O Estado Democrático é aquele Estado em que a soberania pertence ao povo; por sua vez o Estado de Direito é a forma de Estado que garante a salvaguarda e o respeito dos direitos e liberdades do Homem, juntamente garante o Estado social. O Estado de Direito implica a separação de poderes (Executivo, Legislativo e Judiciário); implica o princípio da legalidade; implica a jurisdição administrativa e ordinária. No Estado de Direito a lei é o fundamento e o limite da atividade do estado; a atividade estatal deve responder e corresponder os interesses públicos e deve ser proporcional ao objetivo; num Estado de Direito os órgãos estatais, as autoridades e os privados agem de acordo com o princípio da boa fé.
Angola precisa de um novo processo de democratização, as liberdades de opiniões e de manifestações ainda são vistas como algo negativo, a imprensa é limitada, jornalistas, activistas cívicos e sociais muitas das vezes são perseguidos e constituídos arguidos, por denunciarem actos ilícitos dos dirigentes (ministros, secretários de estado governadores, directores nacionais, PCAs), o poder político continua centralizado na figura de uma só pessoa que é o Presidente da República.

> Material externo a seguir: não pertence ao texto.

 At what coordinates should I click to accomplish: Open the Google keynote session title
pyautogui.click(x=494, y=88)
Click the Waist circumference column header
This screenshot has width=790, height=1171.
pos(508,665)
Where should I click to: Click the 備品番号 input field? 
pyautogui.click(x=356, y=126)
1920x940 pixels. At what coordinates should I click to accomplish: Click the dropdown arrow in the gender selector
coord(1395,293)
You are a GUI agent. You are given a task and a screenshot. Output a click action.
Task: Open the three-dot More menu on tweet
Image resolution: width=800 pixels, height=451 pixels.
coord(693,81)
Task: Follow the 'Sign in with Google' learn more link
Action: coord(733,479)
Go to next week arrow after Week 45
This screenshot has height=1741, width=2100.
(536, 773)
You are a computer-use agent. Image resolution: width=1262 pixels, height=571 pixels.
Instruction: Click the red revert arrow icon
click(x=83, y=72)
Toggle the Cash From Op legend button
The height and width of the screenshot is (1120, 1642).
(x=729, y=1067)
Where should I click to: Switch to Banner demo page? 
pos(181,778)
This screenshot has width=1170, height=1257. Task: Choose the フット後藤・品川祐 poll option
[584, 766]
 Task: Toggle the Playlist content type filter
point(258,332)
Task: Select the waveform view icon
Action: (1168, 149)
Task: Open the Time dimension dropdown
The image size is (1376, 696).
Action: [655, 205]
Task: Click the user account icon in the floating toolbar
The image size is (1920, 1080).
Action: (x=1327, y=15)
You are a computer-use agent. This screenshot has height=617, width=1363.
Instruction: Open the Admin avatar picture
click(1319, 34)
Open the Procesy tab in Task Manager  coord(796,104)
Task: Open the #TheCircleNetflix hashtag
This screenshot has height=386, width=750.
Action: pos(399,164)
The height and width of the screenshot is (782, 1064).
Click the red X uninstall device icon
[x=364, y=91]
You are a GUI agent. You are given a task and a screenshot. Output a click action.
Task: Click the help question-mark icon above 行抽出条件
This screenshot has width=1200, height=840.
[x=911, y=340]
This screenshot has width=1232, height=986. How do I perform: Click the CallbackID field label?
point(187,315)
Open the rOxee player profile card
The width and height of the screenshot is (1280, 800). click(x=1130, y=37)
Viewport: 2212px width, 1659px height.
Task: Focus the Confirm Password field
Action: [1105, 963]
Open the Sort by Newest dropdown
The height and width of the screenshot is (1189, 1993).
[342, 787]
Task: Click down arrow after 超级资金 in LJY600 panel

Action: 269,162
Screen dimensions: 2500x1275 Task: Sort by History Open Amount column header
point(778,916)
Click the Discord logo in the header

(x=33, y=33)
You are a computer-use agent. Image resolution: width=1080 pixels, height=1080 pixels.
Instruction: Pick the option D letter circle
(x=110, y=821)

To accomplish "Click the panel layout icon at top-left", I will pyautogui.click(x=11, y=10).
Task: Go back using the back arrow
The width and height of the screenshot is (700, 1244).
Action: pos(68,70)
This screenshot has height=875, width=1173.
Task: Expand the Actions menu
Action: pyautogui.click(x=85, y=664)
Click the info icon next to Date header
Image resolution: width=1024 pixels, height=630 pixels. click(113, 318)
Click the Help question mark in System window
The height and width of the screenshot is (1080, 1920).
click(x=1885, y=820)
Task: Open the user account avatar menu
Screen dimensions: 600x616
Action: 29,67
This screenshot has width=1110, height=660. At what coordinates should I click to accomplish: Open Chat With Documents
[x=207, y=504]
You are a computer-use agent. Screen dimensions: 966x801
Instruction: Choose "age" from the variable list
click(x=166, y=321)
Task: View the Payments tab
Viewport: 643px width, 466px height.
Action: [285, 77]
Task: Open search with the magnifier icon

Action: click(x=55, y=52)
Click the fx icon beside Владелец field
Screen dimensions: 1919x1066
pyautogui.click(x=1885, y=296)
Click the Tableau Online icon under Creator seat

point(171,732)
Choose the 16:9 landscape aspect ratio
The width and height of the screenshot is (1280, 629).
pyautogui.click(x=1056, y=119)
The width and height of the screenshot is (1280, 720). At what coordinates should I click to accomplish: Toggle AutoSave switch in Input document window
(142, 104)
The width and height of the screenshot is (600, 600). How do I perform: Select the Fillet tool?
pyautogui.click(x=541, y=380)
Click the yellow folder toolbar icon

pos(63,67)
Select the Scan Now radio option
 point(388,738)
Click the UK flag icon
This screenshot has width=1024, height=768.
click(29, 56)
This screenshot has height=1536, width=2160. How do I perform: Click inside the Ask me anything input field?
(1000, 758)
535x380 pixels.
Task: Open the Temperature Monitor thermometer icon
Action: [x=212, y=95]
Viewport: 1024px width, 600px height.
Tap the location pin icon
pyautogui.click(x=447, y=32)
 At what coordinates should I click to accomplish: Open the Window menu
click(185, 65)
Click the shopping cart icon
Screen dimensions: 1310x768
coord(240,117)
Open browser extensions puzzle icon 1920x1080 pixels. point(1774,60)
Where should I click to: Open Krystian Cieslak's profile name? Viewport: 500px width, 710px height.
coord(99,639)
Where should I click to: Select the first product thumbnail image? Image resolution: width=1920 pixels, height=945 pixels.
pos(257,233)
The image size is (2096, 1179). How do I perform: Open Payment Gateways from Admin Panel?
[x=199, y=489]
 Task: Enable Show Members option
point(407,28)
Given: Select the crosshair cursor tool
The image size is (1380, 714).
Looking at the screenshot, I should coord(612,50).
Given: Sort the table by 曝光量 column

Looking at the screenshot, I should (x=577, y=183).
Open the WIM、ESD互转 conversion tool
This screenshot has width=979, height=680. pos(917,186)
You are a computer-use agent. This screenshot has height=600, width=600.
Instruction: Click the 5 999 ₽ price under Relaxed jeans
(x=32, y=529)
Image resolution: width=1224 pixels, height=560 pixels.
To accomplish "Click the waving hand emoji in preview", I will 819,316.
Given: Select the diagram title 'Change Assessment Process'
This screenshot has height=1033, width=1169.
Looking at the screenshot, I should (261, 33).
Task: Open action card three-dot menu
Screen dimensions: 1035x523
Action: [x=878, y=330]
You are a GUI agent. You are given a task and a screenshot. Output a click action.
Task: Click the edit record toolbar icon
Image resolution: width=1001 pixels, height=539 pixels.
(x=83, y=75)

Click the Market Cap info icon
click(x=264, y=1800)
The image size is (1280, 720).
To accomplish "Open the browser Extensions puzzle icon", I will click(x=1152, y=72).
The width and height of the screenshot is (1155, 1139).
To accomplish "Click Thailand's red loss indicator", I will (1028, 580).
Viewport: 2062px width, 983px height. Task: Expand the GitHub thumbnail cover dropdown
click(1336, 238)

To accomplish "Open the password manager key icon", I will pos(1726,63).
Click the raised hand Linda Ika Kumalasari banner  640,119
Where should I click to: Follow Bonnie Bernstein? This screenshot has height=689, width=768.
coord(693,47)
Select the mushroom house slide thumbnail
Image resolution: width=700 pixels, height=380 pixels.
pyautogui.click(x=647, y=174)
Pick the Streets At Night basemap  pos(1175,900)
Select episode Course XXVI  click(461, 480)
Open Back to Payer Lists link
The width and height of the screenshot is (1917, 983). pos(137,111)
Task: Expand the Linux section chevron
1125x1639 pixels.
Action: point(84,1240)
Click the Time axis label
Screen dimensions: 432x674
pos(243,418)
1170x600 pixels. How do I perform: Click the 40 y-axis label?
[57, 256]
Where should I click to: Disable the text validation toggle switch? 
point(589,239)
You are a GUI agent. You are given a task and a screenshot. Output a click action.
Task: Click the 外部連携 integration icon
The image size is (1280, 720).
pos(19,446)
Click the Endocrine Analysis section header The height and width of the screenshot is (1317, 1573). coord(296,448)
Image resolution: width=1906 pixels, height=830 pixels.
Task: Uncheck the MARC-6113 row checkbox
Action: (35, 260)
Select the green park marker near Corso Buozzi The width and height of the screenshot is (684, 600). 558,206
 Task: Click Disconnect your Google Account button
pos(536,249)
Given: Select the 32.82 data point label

Vê-se a necessidade de una reforma constitucional, os poderes dos órgãos de soberaria (a Presidência, o Parlamento e a Magistratura) precisam ser bem definidos, no concreto o ordenamento jurídico angolano no seu todo apresenta uma série de lacunas normativas que precisam ser analisados e revistos devido às suas complexidades, que tornam inviáveis em muitos dos casos a aplicação correcta e concreta das leis, tanto das leis ordinárias quanto das leis constitucionais.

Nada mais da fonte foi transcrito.